_Exercise_. Retype, word for word, each line between the lines holding "The image size is (1130, 636)." and "Given: Select the Month view button", inclusive, and leave the rest of the data alone.

Collected data
↓↓↓

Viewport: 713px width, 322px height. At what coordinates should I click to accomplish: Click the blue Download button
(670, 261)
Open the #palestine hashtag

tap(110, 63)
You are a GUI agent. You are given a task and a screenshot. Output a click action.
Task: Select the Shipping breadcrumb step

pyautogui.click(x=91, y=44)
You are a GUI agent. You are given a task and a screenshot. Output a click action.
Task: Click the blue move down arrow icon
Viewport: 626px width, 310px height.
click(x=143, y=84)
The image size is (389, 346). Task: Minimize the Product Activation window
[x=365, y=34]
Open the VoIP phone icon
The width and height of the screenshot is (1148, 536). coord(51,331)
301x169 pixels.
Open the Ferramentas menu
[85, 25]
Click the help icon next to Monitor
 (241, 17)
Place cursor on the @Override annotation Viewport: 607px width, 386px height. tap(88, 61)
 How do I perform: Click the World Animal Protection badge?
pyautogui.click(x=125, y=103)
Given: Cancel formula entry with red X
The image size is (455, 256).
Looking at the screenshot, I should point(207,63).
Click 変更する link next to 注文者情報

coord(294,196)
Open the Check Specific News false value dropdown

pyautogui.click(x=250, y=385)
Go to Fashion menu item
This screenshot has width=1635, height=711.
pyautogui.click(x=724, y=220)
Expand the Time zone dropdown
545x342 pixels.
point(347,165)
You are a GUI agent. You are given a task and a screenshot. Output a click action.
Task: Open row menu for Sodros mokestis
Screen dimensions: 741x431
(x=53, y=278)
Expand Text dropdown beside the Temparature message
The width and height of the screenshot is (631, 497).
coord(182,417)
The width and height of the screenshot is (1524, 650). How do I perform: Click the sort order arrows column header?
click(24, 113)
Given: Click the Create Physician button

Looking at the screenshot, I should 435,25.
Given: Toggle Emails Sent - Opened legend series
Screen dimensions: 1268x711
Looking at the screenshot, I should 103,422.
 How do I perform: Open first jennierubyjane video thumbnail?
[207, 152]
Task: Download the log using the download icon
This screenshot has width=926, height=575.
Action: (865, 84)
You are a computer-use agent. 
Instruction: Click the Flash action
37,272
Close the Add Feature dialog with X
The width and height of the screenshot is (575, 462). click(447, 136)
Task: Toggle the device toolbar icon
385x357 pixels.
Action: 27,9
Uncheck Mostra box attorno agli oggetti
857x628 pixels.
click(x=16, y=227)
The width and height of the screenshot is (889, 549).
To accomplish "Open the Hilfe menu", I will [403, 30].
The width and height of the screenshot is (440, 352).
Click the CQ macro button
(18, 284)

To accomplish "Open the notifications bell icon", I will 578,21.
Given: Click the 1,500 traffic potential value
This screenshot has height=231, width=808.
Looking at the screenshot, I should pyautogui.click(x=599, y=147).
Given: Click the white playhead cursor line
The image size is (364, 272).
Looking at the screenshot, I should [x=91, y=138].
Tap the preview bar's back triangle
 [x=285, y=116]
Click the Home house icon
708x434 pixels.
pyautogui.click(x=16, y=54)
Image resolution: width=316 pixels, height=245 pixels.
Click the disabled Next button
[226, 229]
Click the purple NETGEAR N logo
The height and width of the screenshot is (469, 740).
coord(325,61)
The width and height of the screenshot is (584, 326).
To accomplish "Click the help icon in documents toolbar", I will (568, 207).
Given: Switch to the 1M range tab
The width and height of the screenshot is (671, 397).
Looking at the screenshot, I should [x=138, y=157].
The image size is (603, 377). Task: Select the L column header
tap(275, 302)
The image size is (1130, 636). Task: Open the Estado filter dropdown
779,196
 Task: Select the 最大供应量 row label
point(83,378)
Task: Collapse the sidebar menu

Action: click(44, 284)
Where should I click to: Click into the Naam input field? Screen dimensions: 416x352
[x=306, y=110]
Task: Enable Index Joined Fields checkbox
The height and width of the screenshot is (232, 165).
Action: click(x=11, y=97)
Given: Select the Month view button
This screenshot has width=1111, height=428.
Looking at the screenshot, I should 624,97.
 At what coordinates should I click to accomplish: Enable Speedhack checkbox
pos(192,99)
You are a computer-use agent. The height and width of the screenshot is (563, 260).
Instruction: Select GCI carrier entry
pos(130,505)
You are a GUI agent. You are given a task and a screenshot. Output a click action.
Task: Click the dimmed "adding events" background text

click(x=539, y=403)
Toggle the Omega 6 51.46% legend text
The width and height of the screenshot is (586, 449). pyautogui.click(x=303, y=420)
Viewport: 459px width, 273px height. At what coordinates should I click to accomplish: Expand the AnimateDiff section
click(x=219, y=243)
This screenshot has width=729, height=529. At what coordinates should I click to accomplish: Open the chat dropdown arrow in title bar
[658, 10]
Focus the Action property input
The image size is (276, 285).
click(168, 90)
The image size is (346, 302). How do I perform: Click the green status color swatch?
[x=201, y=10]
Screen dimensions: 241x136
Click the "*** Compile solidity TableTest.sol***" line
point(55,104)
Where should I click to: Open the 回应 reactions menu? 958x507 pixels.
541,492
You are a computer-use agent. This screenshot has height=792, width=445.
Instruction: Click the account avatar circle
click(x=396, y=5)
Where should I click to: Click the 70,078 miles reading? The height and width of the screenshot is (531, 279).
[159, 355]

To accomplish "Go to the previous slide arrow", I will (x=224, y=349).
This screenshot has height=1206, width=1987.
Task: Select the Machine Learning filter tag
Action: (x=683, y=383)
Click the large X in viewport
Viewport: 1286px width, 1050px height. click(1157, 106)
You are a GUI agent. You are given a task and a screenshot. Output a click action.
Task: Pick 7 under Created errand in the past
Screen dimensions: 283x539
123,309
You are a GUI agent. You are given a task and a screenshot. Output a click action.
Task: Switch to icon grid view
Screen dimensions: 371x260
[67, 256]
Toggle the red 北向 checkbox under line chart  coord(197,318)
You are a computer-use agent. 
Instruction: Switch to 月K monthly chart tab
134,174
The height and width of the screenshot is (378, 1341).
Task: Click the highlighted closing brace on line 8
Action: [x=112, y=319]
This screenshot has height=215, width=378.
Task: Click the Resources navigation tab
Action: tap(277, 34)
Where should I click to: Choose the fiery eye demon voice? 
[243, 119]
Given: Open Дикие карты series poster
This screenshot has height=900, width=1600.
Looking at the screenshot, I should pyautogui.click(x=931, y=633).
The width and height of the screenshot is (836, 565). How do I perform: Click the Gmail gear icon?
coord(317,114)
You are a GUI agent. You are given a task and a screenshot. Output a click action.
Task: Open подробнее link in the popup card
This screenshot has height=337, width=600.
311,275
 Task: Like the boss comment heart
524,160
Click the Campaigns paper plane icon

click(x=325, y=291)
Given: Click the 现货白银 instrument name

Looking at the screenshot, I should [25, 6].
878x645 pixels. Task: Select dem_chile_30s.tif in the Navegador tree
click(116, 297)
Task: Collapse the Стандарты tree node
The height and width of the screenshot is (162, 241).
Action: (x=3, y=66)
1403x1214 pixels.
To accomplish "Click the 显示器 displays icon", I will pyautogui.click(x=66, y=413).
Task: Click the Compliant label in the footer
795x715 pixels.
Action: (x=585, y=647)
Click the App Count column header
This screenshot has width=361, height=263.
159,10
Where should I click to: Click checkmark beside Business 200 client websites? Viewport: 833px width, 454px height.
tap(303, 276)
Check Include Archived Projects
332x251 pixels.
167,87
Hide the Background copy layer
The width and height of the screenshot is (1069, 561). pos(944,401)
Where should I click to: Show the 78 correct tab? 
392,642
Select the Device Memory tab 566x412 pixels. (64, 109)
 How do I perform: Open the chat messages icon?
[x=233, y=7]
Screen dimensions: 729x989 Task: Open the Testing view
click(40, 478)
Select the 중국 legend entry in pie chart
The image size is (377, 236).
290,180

↑↑↑

_Solved exercise_.
The image size is (1130, 636). Task: Open the Estado filter dropdown
779,196
 Task: Select the 最大供应量 row label
point(83,378)
Task: Collapse the sidebar menu

Action: click(44, 284)
Where should I click to: Click into the Naam input field? Screen dimensions: 416x352
[x=306, y=110]
Task: Enable Index Joined Fields checkbox
The height and width of the screenshot is (232, 165).
Action: click(x=11, y=97)
Given: Select the Month view button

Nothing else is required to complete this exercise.